##### Exercise inputs #####
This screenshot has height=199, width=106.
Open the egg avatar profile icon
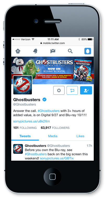(88, 51)
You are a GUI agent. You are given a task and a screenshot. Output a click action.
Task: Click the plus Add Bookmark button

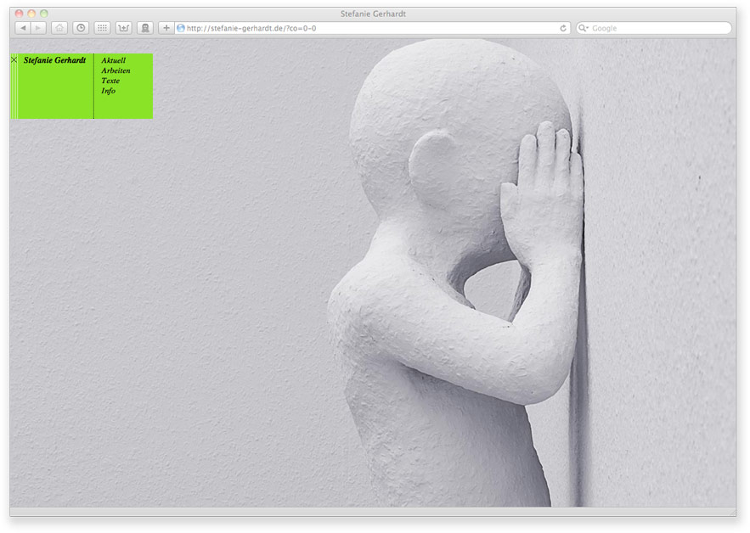click(166, 28)
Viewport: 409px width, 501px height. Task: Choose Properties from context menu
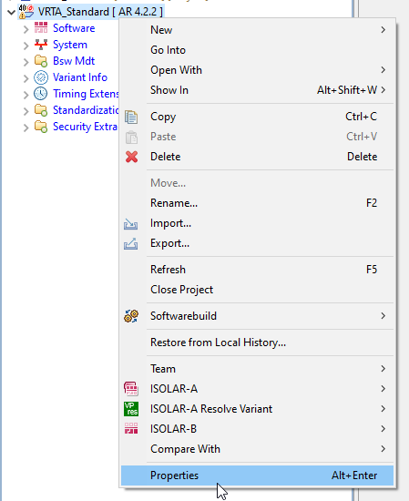(x=257, y=475)
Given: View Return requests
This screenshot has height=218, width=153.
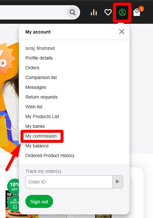Looking at the screenshot, I should pos(41,97).

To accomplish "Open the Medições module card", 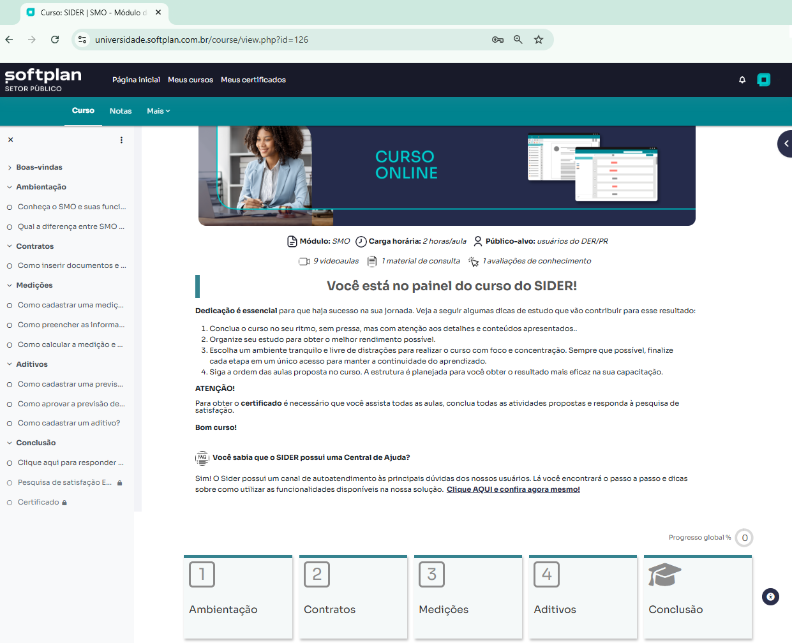I will [x=468, y=596].
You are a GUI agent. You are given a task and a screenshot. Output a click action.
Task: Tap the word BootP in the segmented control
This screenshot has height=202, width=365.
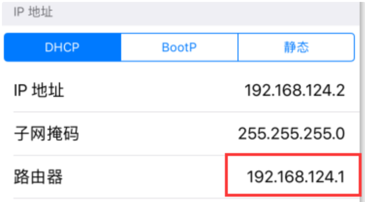[179, 47]
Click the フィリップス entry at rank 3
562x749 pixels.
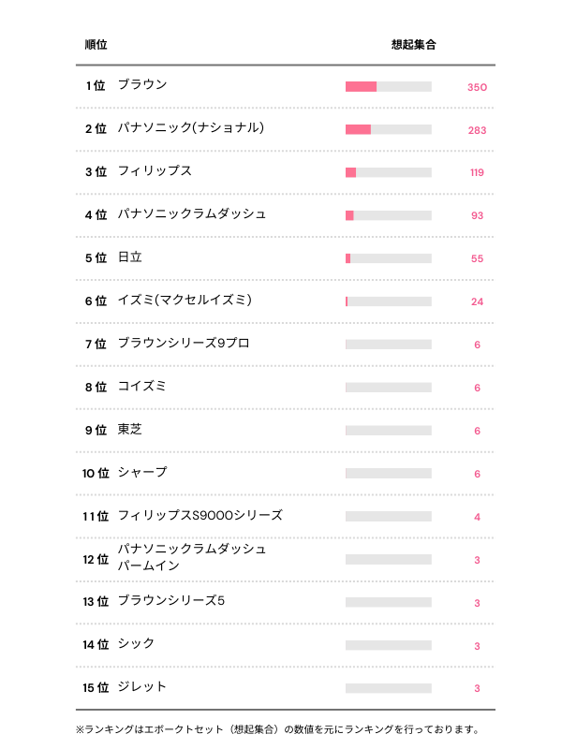[155, 171]
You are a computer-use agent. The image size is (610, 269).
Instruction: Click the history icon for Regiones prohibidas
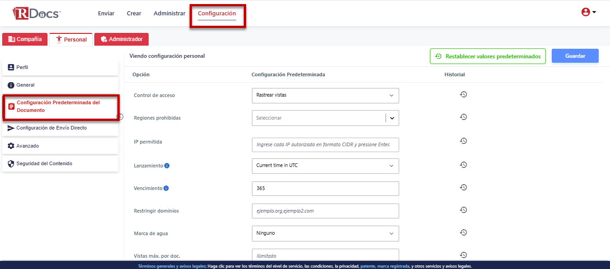[x=463, y=117]
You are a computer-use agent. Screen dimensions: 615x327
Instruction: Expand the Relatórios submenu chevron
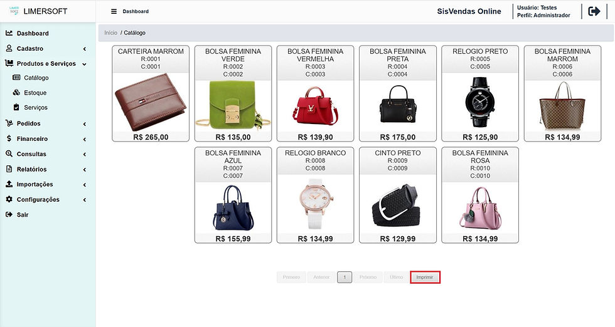pyautogui.click(x=84, y=170)
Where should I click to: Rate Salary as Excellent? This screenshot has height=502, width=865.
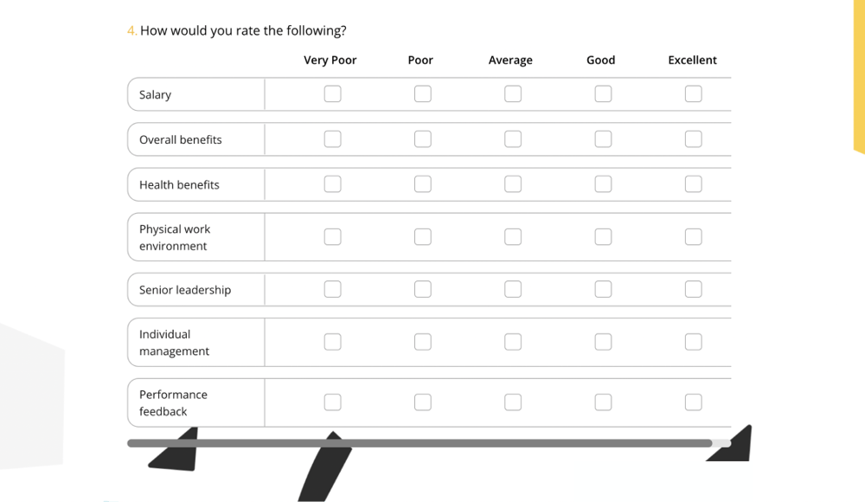coord(693,93)
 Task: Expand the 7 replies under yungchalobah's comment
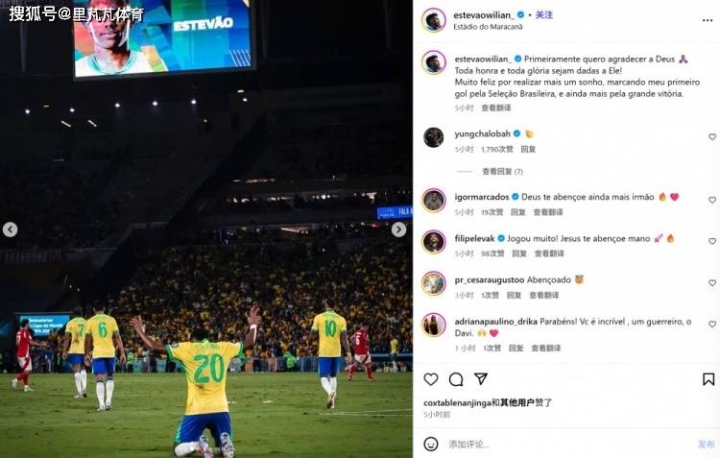pyautogui.click(x=502, y=171)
#####
• **What is being asked**:
Exactly repeat only the lines from the one with "Instruction: Click the" to the closing line above, both included, and omit every picture.

• **Task result**:
Instruction: Click the history icon for Regiones prohibidas
[x=463, y=117]
You are a computer-use agent. Screen dimensions: 615x327
Instruction: Expand the Relatórios submenu chevron
pyautogui.click(x=84, y=170)
Where should I click to: Rate Salary as Excellent? This screenshot has height=502, width=865.
coord(693,93)
 Task: Expand the 7 replies under yungchalobah's comment
pyautogui.click(x=502, y=171)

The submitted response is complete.